Because the Sky is Blue (2020, 4 minutes, color, sound, digital file)

Muybridge captured the galloping horse one hundred forty years ago in a brief 12 frames. The duration of today’s social media video clips is similar to Muybridge’s brevity. Wenhua tries to reimagine what subject Muybridge would capture today. All source footage is from Wenhua’s social media feed. He used the cyanotype method to reprint the individual frames to create the final short videos.

Gutai (2019, 8 minutes, color, sound, 16mm or digital file)

The film then takes an interesting tact by a change in perspective. Static spaces are activated with human motion moving through them, as opposed to the camera moving through the space to create the dynamism. In an exciting development, the filmmaker multiplies dynamism by introducing temporal displacement of the figure through editing (or most likely in-camera editing). The human figure flutters through the windows unbound by the constraints of time.

Senses of Time (2019, 5 minutes, color, sound, 16mm or digital file)

Senses of Time depicts the lyrical and poetic passage of time. The work reflects on time and focuses on defining subjective and perceptual time with close attention to stillness, decay, disappearance, and ruins.

the Rose (2019, 4 minutes, color, sound, digital file)

The Rose, Shi’s most recent experimental piece, alters the space, where a newly planted rose is overgrown through iron fence. The film explores the perception of the relationship between foreground and background. The process of editing pays tribute to the optical toy, a bird in a cage, from the pre-cinema period.

Die Nacht (Dedicated to Phil Solomon) (2018, 4 minutes, color, sound, digital file)

Prelude to Senses of time: The work reflects on time and focuses on defining subjective and perceptual time with close attention to stillness, decay, disappearance, and ruins.

Walking Cycle (2016, 8 minutes, color, sound, digital file)

The film opens with the abstracted image of a solitary dancer circling in a void. The purpose of the ritualized movement threaded throughout the film is obscured, but it functions as a reminder that performance and evolution are consistent elements in our lives.

Descending a staircase (2012-2013, 7 minutes, color, sound, digital file)

This work is a homage to Marcel Duchamp’s Nude Descending a Staircase. Created 100 years after the original piece, it is a meditation on the mechanical nature of cinema/ Moving Images, through its dynamic movement and fragmentation. The footage was captured at an apartment building in Beijing, China.
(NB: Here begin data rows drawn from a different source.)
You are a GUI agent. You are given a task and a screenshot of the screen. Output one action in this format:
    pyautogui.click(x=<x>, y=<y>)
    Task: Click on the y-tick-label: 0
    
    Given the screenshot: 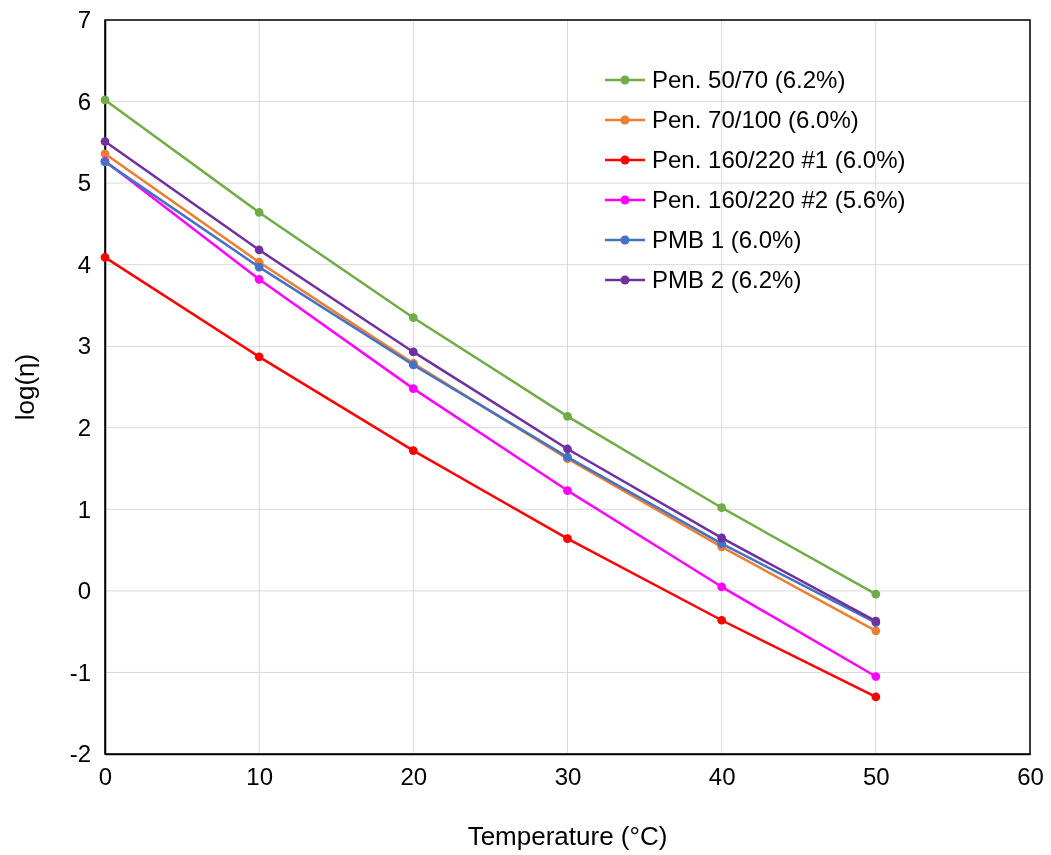 What is the action you would take?
    pyautogui.click(x=84, y=591)
    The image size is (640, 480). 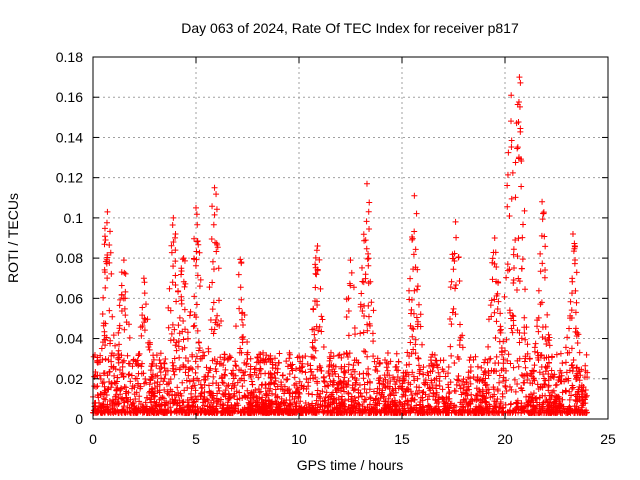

Endless (2006/2020, 12 minutes, color, sound, 16mm or digital file)

Endless is a meditation on the inevitable deterioration of certain traditional values that have been established (or destroyed) throughout civilization. This elegiac account uses symbolic representation from natural elements in order to convey the inevitability of remembering the social and cultural erosion, and places a layer of texture in front of the elliptical glimpses of imagery, separating the viewer from the past. The re-occurring image of flames remains untouched by the erosion aspects of reticulation, ultimately alluding to nature’s powerful quality.